Increasingly so. Three years ago we had a couple of films entered by students at Sheffield Hallam University. They made their films especially for the festival. Whilst they weren’t of the same quality as many of the other films submitted we felt it was important to give them a platform to show their talents. This year we employed one of them to make our festival trailer and he’s secured some work for Red Bull. There is a strong outdoor community in Sheffield which has generated a strong local filmmaking population. As well as encouraging these filmmakers to submit their films, we also put on an Industry Hangout on the Saturday of the festival where they get a chance to meet each other and dream up new dreams (this is an invitation event – if you’re a filmmaker, or a budding filmmaker) and would like to come, please drop us a line.

How can individuals get involved with the festival?

There’s a section on the website where volunteers can apply to work at the festival. Volunteers, as you will be unsurprised to hear, form the backbone of the event. Without them it simply wouldn’t happen.


Tell us more about your continuing charity partner for this year’s festival.
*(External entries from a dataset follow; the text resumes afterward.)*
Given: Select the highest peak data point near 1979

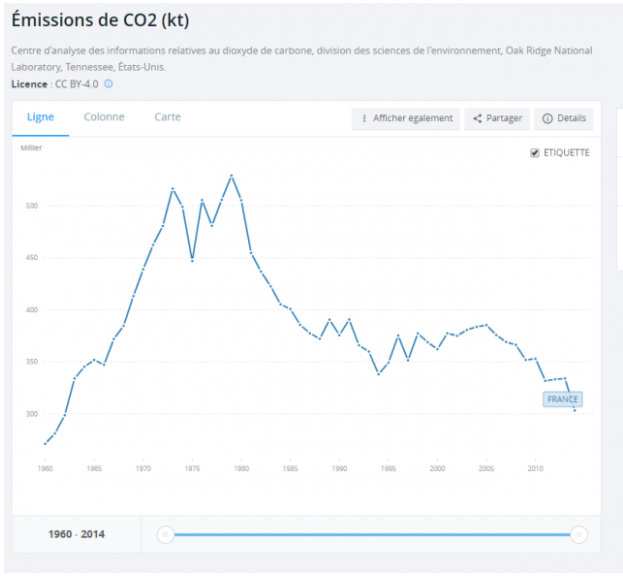Looking at the screenshot, I should pyautogui.click(x=231, y=176).
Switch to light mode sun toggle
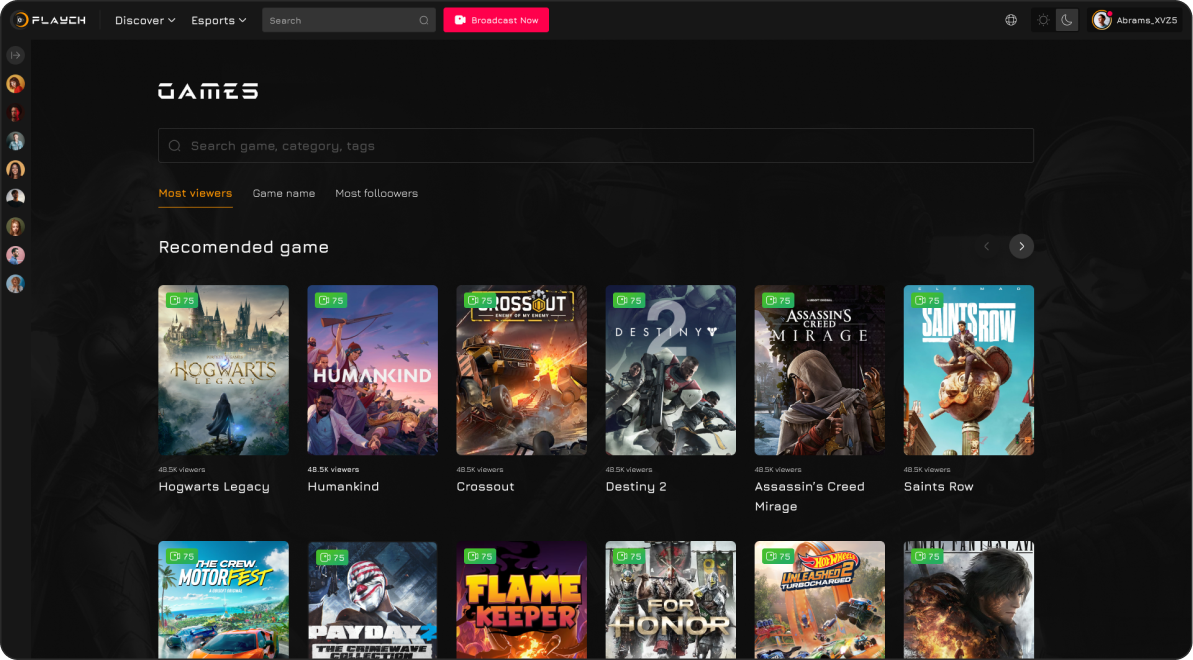 pos(1043,20)
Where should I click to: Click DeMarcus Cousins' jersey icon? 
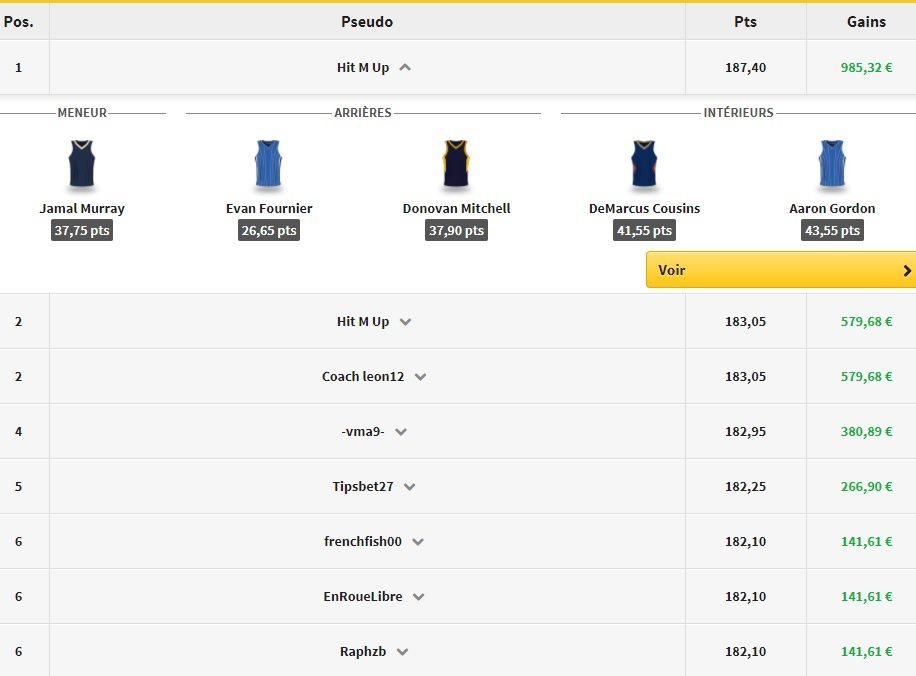[643, 166]
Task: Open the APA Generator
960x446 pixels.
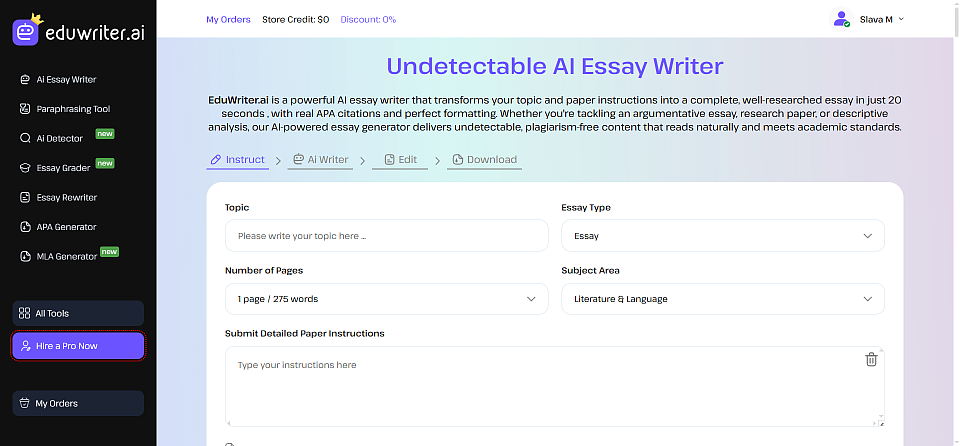Action: [66, 227]
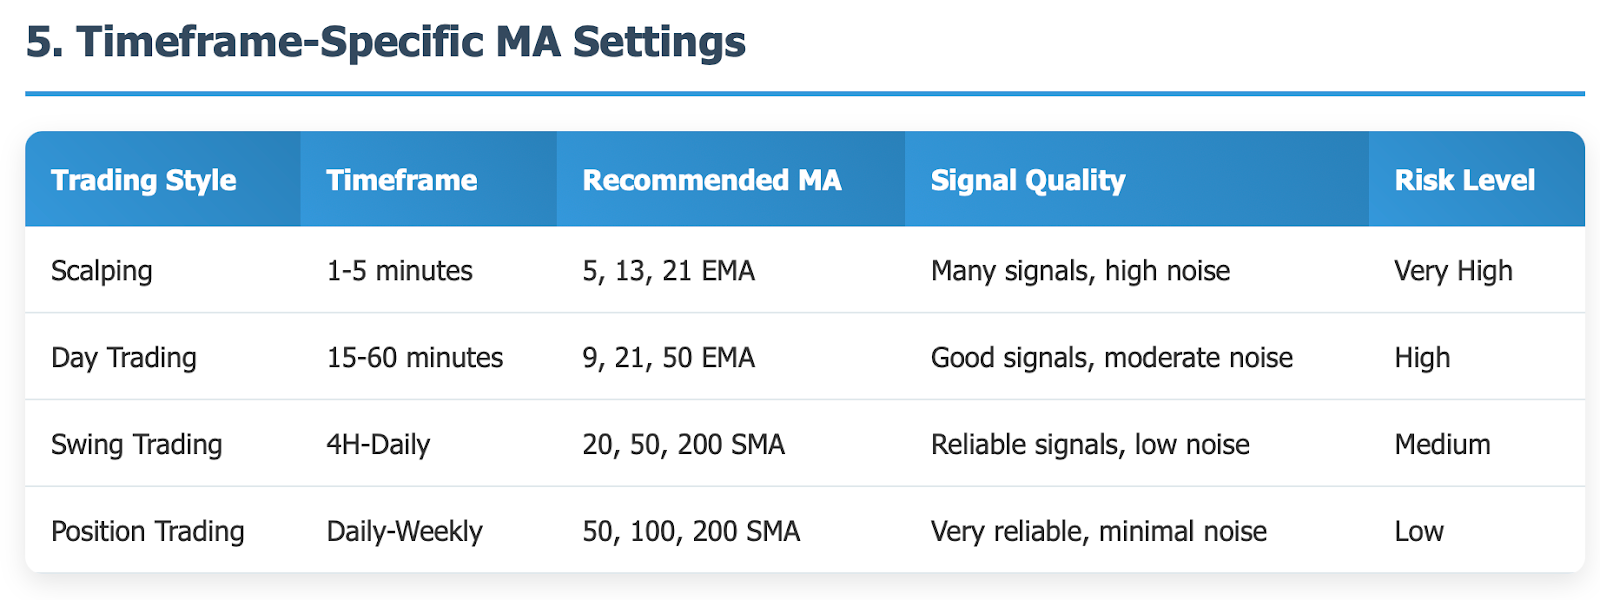The image size is (1600, 600).
Task: Select the Day Trading row label
Action: point(124,358)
For the third year running we’ve partnered with Sheffield Hospitals Charity who are raising money for the new helipad at the Northern General Hospital. We feel that there’s a clear correlation between the people who come to the festival, and the helipad appeal. As well as various methods by which people can donate at the event (including a charity fundraiser with local business Wild Country, about the evolution of ‘Friends’ on the Saturday night of the festival) people can opt to add a £1 donation when buying tickets.

What are your goals for the future of ShAFF?

To keep doing what we are doing, to do it better, and to get more people along to the event to share in the inspiring stories and atmosphere.